Israël (Tsahal) soigne les blessés des insurgés syriens
C’est ce que vous apprendrez si vous lisez un long article publié par le journal Le Monde en date du samedi 1er février, page 4. Le reporter décrit par le menu une «coopération» entre les voisins ennemis, mais qui ne veut pas dire son nom. On apprend que depuis des mois, les insurgés syriens postent leurs blessés graves au point frontière entre la Syrie et Israël, sur le Golan, à proximité de la ville fantôme de Kuneitra. On les transporte alors à Safed pour y être soignés. Evidemment, les hommes qui sont ainsi remis au bon cœur des médecins de Tsahal ne sont pas porteurs de lettres médicales issues des insurgés syrien, ils demeurent entourés de mystère quant à leur identité, ils ne portent de vêtements militaires ; c’est une sorte de message muet : voyez nos blessés graves, on ne peut plus rien pour eux. Nous sommes pris entre le marteau de Bachar et l’enclume que vous êtes pour nous, en tant que Syrien… Faites au mieux !
Les médecins colonels de Tsahal, deux hauts gradés druzes, affirment que l’état major de l’armée d’Israël n’ont pas hésite à donner leur accord : il faut sauver des vies et prendre en charge ces blessés risquant l’amputation, voire la gangrène. Certains blessés, soignés par les Israéliens, reviennent lorsqu’un examen complémentaire de leur situation s’impose. D’après le journaliste du Monde, à l’heure actuelle, Tsahal a soigné plus de 600 personnes.

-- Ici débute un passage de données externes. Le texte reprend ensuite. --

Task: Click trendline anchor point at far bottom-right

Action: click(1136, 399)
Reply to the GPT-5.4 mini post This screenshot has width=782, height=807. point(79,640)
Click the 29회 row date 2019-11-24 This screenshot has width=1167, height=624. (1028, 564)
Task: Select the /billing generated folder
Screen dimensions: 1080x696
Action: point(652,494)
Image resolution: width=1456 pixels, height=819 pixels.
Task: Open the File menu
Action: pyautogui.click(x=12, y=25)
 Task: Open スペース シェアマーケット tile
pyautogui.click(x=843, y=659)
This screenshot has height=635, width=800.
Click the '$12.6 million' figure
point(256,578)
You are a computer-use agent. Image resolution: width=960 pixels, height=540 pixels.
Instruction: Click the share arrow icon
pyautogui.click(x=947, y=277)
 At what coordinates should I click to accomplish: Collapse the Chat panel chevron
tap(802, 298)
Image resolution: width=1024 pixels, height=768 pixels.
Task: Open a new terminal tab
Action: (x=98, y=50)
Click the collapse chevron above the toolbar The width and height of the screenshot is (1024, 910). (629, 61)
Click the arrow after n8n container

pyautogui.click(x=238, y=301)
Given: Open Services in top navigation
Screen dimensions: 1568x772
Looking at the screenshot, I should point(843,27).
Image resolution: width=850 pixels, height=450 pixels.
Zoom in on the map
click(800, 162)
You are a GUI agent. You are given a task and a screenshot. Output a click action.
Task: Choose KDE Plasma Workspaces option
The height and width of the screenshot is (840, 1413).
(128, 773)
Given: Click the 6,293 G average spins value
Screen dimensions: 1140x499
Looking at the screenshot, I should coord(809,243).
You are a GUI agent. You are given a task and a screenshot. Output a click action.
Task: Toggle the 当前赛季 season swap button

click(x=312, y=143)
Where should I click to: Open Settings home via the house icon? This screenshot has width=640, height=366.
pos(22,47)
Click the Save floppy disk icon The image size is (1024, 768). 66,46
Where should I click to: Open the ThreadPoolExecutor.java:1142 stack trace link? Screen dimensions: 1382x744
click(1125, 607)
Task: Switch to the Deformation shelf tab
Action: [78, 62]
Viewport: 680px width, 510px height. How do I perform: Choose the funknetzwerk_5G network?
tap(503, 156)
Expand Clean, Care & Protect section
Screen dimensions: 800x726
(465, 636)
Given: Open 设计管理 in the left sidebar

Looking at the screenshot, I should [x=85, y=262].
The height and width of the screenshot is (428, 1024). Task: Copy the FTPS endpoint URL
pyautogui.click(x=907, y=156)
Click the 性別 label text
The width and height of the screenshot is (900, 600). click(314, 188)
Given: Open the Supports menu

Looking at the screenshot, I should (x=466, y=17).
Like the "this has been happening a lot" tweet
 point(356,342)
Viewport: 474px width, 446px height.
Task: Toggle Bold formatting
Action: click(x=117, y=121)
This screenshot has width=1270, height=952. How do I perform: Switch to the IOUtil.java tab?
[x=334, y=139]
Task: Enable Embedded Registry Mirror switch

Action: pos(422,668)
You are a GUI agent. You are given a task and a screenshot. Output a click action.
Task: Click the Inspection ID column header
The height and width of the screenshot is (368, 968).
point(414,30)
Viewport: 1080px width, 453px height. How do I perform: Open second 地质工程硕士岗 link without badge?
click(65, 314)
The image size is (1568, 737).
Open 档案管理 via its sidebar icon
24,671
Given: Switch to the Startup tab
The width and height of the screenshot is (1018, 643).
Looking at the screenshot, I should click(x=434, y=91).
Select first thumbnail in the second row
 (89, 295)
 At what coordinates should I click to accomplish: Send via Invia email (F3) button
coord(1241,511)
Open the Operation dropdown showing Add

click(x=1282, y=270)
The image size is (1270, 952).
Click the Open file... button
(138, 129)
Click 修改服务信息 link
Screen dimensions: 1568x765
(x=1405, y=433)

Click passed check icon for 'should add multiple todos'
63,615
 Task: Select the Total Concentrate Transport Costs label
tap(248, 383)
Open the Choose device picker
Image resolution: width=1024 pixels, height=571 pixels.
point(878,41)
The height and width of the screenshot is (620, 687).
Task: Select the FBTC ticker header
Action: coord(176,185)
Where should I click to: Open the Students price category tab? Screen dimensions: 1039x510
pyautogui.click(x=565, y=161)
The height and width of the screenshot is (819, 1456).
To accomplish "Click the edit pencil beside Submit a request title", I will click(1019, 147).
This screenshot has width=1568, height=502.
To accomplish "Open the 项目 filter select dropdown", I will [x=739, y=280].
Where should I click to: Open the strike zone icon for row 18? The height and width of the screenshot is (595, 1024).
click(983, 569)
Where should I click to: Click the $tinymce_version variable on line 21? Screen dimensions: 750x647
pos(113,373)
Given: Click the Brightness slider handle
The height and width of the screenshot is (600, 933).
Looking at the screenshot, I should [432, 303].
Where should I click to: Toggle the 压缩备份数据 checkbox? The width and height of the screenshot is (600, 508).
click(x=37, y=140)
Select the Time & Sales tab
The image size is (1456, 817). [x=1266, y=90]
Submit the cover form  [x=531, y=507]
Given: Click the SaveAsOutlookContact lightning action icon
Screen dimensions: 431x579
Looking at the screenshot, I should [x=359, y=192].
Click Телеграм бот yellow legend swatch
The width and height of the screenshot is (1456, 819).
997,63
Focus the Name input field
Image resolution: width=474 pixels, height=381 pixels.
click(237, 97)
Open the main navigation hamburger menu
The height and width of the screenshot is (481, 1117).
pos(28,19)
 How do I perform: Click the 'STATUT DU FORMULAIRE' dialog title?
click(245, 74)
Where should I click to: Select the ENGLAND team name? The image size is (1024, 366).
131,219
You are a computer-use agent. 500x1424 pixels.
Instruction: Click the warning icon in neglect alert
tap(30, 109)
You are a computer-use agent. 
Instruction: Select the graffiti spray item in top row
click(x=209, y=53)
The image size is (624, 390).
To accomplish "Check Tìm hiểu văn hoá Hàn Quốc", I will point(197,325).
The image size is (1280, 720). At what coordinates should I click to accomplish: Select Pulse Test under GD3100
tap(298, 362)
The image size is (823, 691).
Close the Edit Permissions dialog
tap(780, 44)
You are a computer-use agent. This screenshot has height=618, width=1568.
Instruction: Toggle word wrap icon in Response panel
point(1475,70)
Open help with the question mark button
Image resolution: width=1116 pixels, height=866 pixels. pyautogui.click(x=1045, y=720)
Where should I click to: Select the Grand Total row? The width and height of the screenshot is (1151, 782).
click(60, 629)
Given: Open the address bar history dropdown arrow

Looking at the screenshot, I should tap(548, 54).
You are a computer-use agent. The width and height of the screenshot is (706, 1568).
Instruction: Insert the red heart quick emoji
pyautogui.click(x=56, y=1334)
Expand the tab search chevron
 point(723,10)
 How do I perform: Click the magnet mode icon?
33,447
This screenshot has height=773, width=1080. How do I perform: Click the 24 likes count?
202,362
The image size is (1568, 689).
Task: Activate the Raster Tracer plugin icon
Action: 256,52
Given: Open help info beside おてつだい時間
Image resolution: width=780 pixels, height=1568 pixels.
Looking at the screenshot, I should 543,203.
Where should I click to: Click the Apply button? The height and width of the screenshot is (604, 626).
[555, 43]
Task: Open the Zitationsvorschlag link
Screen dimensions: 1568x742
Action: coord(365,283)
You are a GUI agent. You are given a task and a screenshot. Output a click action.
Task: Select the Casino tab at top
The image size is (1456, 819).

Des militaires qui s’inspirent d’un principe éthique si élevé, sauver des vies, même celles de soldats d’une armée ennemie, c’est plutôt rare. D’où vient cette tradition humanitaire ? Tout le monde connaît le contenu du Décalogue où la premier commandement négatif interdit de tuer. Mais il y a aussi dans le Talmud, au moins deux principes qui élargissent le champ d’application de l’interdit d’homicide :
a) Qui sauve une vie sauve tout un monde. La loi juive nomme cette démarche pikouah néfésh, elle s’applique même lorsqu’il s’agit de profaner une loi du repos sabbatique. S’il faut transporter un malade grave à l’hôpital ou convoquer un médecin en urgence, aucun interdit ne saurait subsister. Pas même le jour de Kippour, au cours duquel la spiritualité juive atteint son point culminant. Déjà la législation biblique stipulait dans le Deutéronome le commandement suivant : tu choisiras la vie. Cette culture de vie qui s’oppose à la culture de mort apparaît aussi lorsque le Talmud règle sévèrement le recours au martyre. La vie est le bien le plus précieux, il convient de ne pas la galvauder. Les trois cas où il faut trépasser au lieu de transgresser (yéharég we al ya’avor) sont les suivants : si l’on vous force à répandre du sang d’un innocent, à vous vautrer dans la luxure ou à adorer des idoles… Dans ces trois cas et dans aucun autre, vous devez mourir en martyr.
b) Le second principe talmudique s’énonce ainsi (bené Israël rahmaniyim bené rahmaniyim) : les enfants d’Israël sont des miséricordieux fils de miséricordieux, c’est-à-dire que chez eux la compassion est de tradition, remonte à des temps immémoriaux, ils la tiennent de leurs ancêtres, c’est une loi cardinale chez eux. Les lois destinées à l’humanité civilisée, tout juste monothéiste, rescapée du Déluge, les Noachides, contiennent aussi l’interdit de l’homicide. Elles attestent aussi le souci de l’autre, quelle que soient sa couleur de peau, sa religion etc… L’humanité est une et indivisible, la loi morale s’applique à tous, tous peuvent en bénéficier.
Ce sont ces lois juives qui ont inspiré le haut commandement de Tsahal. Mais la loi juive a aussi connu un prolongement dans l’enseignement de Jésus qui st né et s’est nourri de cette même tradition biblique : l’amour même de l’ennemi. Il ne l’a pas inventée, contrairement à ce qu’on lit ici et là, parfois. Il l’a remise à l’honneur, ce qui n’est pas rien. On retrouve cet amour de l’ennemi, déjà chez de grands prophètes comme Osée, Amos et Isaïe où l’on peut lire que même l’Assyrie et l’Egypte, grands tourmenteurs d’Israël, sont les enfants de Dieu.
Il est bon de constater que même dans des situations d’une grande violence, on retrouve, de part et d’autre, la surface illimitée de l’humain. Ton sang, poursuit le Talmud, n’est pas plus rouge que le sien. Entendez : sa vie a exactement la même valeur que la tienne…
Il y a dans les Ecrits juifs de Hermann Cohen, grand chantre de l’éthique universelle, une belle phrase allemande où il révère tout ce qui porte sur son visage les traits de l’humain (Alles, was Menschenantlitz trägt).